First thing's first: what is freelancing?
Freelancing is a type of self-employment. Instead of being employed by a company, freelancers tend to work as self-employed, delivering their services on a contract or project basis.
Companies of all types and sizes can hire freelancers to complete a project or a task, but freelancers are responsible for paying their own taxes, health insurance, pension and other personal contributions.
Since they work for themselves, freelancers must also cover their own holiday costs and sick pay. At the same time, self-employed professionals can set their own working hours and make working arrangements that fit their lifestyle – either working remotely or from their clients’ offices.

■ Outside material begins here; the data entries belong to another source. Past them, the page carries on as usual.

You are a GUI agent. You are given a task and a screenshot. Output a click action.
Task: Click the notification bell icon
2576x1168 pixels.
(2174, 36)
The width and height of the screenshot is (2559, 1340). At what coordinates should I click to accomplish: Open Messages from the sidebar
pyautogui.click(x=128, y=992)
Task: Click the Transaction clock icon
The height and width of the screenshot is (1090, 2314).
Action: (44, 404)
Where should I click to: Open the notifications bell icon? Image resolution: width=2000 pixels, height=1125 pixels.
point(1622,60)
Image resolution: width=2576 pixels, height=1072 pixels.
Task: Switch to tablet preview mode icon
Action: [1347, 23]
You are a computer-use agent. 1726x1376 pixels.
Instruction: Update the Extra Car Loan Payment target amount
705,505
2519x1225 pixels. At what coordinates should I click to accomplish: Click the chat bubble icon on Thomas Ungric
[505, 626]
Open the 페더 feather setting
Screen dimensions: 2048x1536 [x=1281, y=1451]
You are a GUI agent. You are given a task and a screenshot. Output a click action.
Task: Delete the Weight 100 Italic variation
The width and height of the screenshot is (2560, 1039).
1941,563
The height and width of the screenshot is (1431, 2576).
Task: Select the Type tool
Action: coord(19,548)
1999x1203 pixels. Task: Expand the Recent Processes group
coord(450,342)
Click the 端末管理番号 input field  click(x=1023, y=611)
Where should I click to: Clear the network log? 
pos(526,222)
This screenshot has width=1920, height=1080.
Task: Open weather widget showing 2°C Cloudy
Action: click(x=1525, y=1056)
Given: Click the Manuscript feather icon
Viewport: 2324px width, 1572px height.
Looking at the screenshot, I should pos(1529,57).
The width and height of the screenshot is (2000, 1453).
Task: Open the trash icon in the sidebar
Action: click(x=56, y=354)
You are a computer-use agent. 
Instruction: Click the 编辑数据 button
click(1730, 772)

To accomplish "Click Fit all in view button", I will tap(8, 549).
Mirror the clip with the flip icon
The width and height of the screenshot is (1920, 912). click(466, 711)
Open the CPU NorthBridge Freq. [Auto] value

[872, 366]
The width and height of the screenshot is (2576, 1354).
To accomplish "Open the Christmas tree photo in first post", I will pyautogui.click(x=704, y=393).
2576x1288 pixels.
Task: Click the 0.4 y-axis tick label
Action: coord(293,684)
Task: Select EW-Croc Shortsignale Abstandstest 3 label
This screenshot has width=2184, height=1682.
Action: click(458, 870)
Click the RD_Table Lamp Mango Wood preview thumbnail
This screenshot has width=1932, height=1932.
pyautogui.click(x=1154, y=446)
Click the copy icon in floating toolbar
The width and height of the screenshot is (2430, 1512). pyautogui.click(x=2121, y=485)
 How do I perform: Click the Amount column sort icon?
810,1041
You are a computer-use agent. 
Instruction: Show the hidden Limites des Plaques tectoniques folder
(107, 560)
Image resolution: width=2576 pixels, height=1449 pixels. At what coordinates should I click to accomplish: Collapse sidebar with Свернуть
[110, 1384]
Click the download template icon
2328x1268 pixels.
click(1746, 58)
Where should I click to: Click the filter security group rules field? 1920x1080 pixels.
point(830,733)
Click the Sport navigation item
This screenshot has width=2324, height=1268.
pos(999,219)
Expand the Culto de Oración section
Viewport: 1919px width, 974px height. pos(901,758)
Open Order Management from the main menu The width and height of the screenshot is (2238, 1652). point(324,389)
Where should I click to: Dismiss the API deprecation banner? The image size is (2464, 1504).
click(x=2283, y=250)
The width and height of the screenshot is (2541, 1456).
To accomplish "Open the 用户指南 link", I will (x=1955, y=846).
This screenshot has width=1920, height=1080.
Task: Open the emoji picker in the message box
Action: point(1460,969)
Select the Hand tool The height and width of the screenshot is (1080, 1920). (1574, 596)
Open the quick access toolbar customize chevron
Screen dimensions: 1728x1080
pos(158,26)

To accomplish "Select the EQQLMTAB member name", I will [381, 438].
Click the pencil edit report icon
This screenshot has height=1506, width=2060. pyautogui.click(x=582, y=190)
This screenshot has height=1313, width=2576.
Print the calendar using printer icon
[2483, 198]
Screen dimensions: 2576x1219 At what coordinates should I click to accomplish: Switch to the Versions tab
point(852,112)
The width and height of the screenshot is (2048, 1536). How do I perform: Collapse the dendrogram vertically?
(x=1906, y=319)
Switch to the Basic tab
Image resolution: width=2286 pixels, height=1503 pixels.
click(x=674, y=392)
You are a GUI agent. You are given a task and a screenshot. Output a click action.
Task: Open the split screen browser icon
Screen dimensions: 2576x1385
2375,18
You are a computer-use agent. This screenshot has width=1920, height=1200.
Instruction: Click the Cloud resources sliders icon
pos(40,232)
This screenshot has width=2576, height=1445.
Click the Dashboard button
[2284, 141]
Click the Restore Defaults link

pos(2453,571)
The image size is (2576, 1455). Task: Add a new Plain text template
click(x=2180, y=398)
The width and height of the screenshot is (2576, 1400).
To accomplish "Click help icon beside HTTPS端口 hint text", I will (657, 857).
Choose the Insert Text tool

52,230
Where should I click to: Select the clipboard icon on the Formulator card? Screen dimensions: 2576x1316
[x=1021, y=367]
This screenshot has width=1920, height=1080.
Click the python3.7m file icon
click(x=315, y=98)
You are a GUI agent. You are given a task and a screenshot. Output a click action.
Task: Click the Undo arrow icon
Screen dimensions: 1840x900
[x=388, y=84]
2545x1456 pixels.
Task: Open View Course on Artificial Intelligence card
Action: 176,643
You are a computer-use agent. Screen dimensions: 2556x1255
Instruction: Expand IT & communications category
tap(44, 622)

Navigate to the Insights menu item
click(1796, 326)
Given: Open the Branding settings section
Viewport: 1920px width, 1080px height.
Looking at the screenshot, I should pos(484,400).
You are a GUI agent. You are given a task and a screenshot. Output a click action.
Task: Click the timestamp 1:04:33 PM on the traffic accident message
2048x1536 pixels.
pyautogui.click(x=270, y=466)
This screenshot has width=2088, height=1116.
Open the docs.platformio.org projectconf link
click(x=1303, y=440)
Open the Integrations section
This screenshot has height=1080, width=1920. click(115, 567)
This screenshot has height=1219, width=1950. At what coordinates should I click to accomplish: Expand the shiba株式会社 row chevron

There are many different types of freelancers, but they tend to be knowledge workers who possess a high-level of skills and knowledge in a certain area, such as designers, writers, programmers, translators, project managers and so on. There is, however, another group of self-employed professionals that often get classed as ‘gig workers’ or ‘contractors.’ Self-employed handymen, cleaners, construction workers and drivers would fall into this category. The most distinct difference between freelancers and gig workers is that the former tends to rely on the internet to deliver their work.
What are the advantages of being a freelancer?
With the number of freelancers on the rise year on year, many describe the decision to go freelance as life-changing. Here are a few of the commonly touted advantages to quitting the standard 9-to-5 job and becoming a freelancer.
Flexibility to decide how, when and where to work
One of the biggest perks of being your own boss is that you don’t have to ask anyone’s permission to work from home, start late or work while you travel. You decide your own business hours and you choose where to work from. If that means taking Wednesdays off to visit your grandma or working late into the night and sleeping until noon – so, be it!
Choosing your own clients
Once your business is running smoothly, you’ll also have the freedom of choosing the clients you actually want to work with. And that’s a wonderful feeling! Whenever you feel like you don’t mesh with the client’s personality, don’t like someone’s attitude or payment terms, you can shift your energy to finding a new gig instead of fighting constant battles with the client.
Keeping all the profits
One of the best things about working as a freelancer is that you can see a direct link between working hard and your account balance. Since you keep all the after-tax profits, it is also up to you to decide how you want to allocate and spend the money.
Wrapping it up
Freelancing is a skill, like learning to play chess or paint. The more you practice it and polish your techniques, the better you get at it. If you’re considering going freelance and it seems a little scary, know that it’s normal. Rather than waiting for the right (or let’s be honest, perfect) time for making the leap, focus on doing your homework and sorting out the steps to a great start – build your client list early, take out insurance, open a business account and step into the world of freelancing. There’s no hiding from it – you’ll have to work hard to be great at it but once the breakthrough happens, the payoff will be oh-so-sweet!